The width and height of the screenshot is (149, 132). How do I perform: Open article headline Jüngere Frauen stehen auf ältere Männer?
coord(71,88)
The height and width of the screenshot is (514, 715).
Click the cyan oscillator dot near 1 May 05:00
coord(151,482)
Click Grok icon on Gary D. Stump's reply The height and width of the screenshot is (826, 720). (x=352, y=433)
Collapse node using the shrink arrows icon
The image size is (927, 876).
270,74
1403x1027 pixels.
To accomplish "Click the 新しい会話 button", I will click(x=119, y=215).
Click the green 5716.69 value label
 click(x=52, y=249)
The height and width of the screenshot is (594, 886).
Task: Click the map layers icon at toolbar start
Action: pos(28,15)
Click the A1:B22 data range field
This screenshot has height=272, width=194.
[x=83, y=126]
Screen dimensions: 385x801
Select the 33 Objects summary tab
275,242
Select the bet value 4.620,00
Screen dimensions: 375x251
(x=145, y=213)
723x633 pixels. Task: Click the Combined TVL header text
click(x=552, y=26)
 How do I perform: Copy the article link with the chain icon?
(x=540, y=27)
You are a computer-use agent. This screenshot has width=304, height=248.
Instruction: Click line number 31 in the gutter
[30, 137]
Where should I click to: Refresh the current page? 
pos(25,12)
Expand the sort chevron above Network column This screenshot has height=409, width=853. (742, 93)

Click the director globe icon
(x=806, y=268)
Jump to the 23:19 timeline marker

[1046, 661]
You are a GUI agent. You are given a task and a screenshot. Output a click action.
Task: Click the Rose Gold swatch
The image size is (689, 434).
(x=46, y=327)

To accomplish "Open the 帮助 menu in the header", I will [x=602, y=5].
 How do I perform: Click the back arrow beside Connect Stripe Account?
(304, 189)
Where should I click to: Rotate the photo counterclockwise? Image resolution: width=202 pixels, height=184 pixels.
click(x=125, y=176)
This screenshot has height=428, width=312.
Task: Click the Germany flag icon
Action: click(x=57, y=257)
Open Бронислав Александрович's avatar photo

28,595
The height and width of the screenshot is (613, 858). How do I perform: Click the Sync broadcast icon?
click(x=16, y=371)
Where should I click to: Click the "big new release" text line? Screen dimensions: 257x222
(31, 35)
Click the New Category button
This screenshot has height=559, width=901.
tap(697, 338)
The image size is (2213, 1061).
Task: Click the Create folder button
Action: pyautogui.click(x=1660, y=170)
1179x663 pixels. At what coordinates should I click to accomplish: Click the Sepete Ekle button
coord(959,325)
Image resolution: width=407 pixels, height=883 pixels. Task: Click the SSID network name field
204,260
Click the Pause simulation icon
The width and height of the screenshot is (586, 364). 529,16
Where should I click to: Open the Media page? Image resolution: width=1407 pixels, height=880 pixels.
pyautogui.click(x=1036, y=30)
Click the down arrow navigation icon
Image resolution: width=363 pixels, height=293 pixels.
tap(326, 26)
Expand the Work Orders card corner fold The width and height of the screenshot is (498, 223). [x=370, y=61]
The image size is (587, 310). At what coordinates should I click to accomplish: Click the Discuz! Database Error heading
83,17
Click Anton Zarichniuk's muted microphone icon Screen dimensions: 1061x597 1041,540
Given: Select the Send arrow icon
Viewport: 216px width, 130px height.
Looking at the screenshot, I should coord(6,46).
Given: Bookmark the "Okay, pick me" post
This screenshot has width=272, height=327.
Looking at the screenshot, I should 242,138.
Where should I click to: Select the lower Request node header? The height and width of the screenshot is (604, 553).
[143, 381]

TASK REQUIREMENTS: Every single record is to be set down again, unaltered.

FINAL ANSWER:
The width and height of the screenshot is (149, 132). How do I perform: Open article headline Jüngere Frauen stehen auf ältere Männer?
coord(71,88)
The height and width of the screenshot is (514, 715).
Click the cyan oscillator dot near 1 May 05:00
coord(151,482)
Click Grok icon on Gary D. Stump's reply The height and width of the screenshot is (826, 720). (x=352, y=433)
Collapse node using the shrink arrows icon
The image size is (927, 876).
270,74
1403x1027 pixels.
To accomplish "Click the 新しい会話 button", I will click(x=119, y=215).
Click the green 5716.69 value label
 click(x=52, y=249)
The height and width of the screenshot is (594, 886).
Task: Click the map layers icon at toolbar start
Action: pos(28,15)
Click the A1:B22 data range field
This screenshot has height=272, width=194.
[x=83, y=126]
Screen dimensions: 385x801
Select the 33 Objects summary tab
275,242
Select the bet value 4.620,00
Screen dimensions: 375x251
(x=145, y=213)
723x633 pixels. Task: Click the Combined TVL header text
click(x=552, y=26)
 How do I perform: Copy the article link with the chain icon?
(x=540, y=27)
You are a computer-use agent. This screenshot has width=304, height=248.
Instruction: Click line number 31 in the gutter
[30, 137]
Where should I click to: Refresh the current page? 
pos(25,12)
Expand the sort chevron above Network column This screenshot has height=409, width=853. (742, 93)

Click the director globe icon
(x=806, y=268)
Jump to the 23:19 timeline marker

[1046, 661]
You are a GUI agent. You are given a task and a screenshot. Output a click action.
Task: Click the Rose Gold swatch
The image size is (689, 434).
(x=46, y=327)

To accomplish "Open the 帮助 menu in the header", I will [x=602, y=5].
 How do I perform: Click the back arrow beside Connect Stripe Account?
(304, 189)
Where should I click to: Rotate the photo counterclockwise? Image resolution: width=202 pixels, height=184 pixels.
click(x=125, y=176)
This screenshot has height=428, width=312.
Task: Click the Germany flag icon
Action: click(x=57, y=257)
Open Бронислав Александрович's avatar photo

28,595
The height and width of the screenshot is (613, 858). How do I perform: Click the Sync broadcast icon?
click(x=16, y=371)
Where should I click to: Click the "big new release" text line? Screen dimensions: 257x222
(31, 35)
Click the New Category button
This screenshot has height=559, width=901.
tap(697, 338)
The image size is (2213, 1061).
Task: Click the Create folder button
Action: pyautogui.click(x=1660, y=170)
1179x663 pixels. At what coordinates should I click to accomplish: Click the Sepete Ekle button
coord(959,325)
Image resolution: width=407 pixels, height=883 pixels. Task: Click the SSID network name field
204,260
Click the Pause simulation icon
The width and height of the screenshot is (586, 364). 529,16
Where should I click to: Open the Media page? Image resolution: width=1407 pixels, height=880 pixels.
pyautogui.click(x=1036, y=30)
Click the down arrow navigation icon
Image resolution: width=363 pixels, height=293 pixels.
tap(326, 26)
Expand the Work Orders card corner fold The width and height of the screenshot is (498, 223). [x=370, y=61]
The image size is (587, 310). At what coordinates should I click to accomplish: Click the Discuz! Database Error heading
83,17
Click Anton Zarichniuk's muted microphone icon Screen dimensions: 1061x597 1041,540
Given: Select the Send arrow icon
Viewport: 216px width, 130px height.
Looking at the screenshot, I should coord(6,46).
Given: Bookmark the "Okay, pick me" post
This screenshot has width=272, height=327.
Looking at the screenshot, I should 242,138.
Where should I click to: Select the lower Request node header? The height and width of the screenshot is (604, 553).
[143, 381]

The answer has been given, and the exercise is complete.